[Opening TASK INPUTS section]

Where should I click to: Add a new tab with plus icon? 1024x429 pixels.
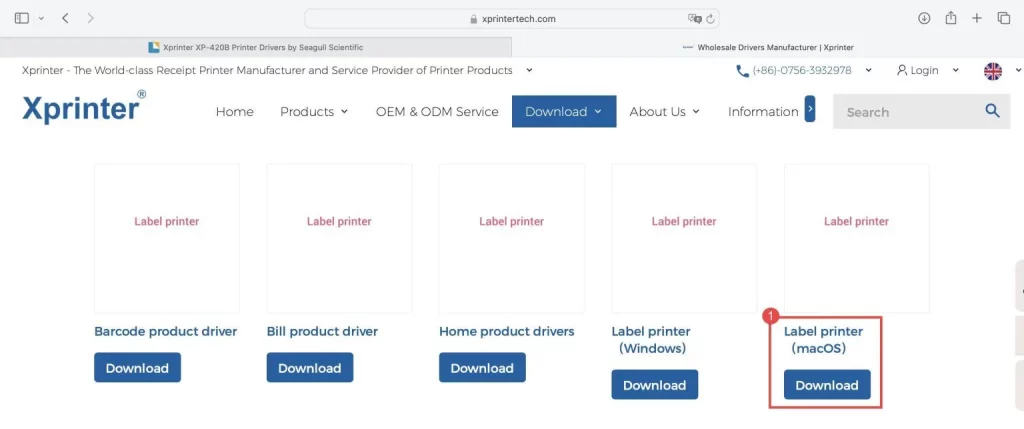(x=976, y=18)
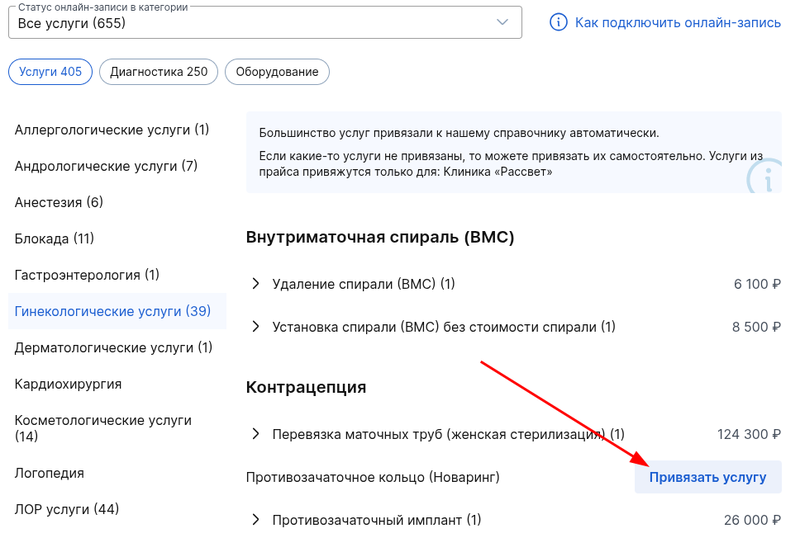800x538 pixels.
Task: Expand the Перевязка маточных труб row
Action: click(x=256, y=434)
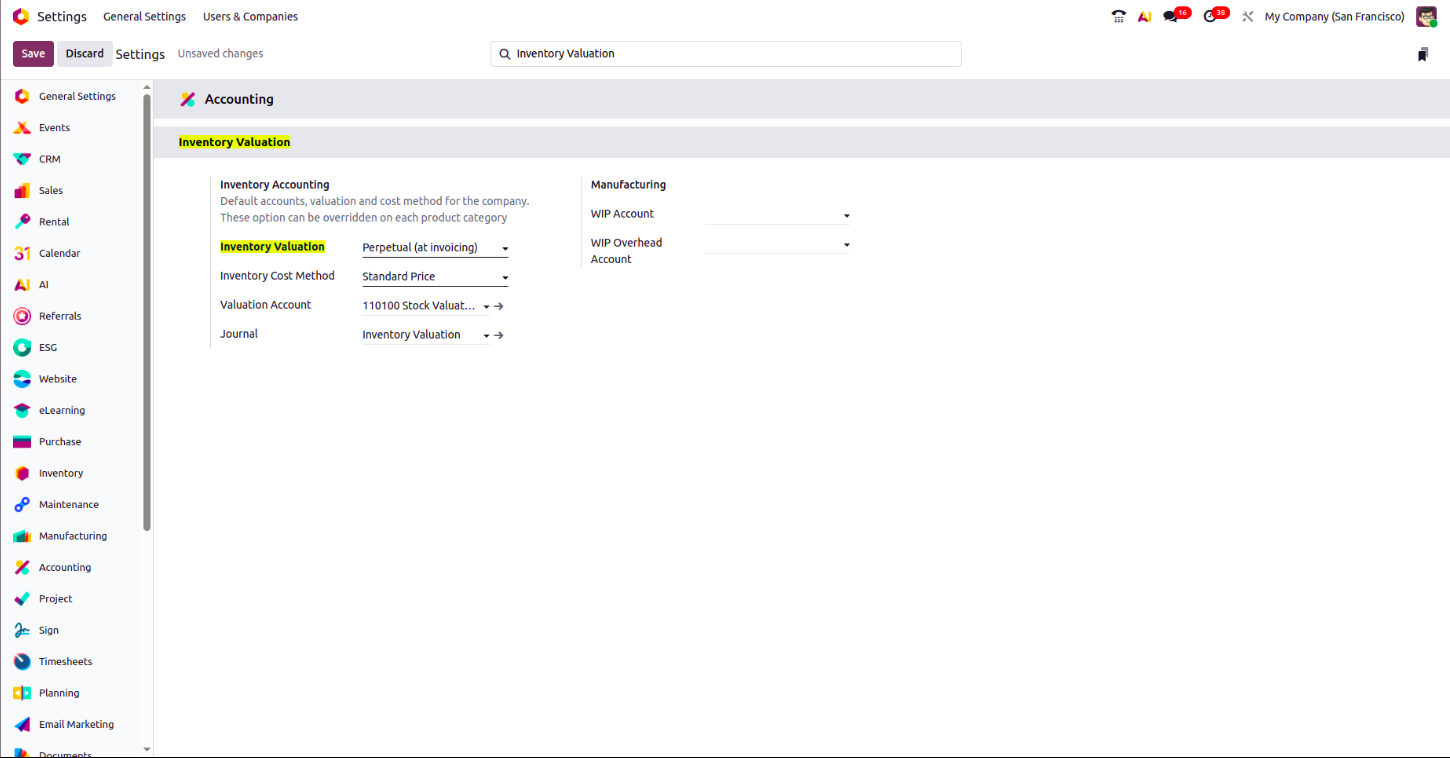Open Valuation Account external link arrow
The width and height of the screenshot is (1450, 758).
click(x=499, y=306)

[Closing TASK INPUTS section]

◆ **ACTIVITY**
Without any of its pictures, the listing is to be repeated exactly as it stands.

◆ **SOLUTION TO THE PROBLEM**
Where should I click to: Add a new tab with plus icon? 1024x429 pixels.
(x=976, y=18)
800x538 pixels.
Task: Expand the Перевязка маточных труб row
Action: click(x=256, y=434)
Open Valuation Account external link arrow
The width and height of the screenshot is (1450, 758).
click(x=499, y=306)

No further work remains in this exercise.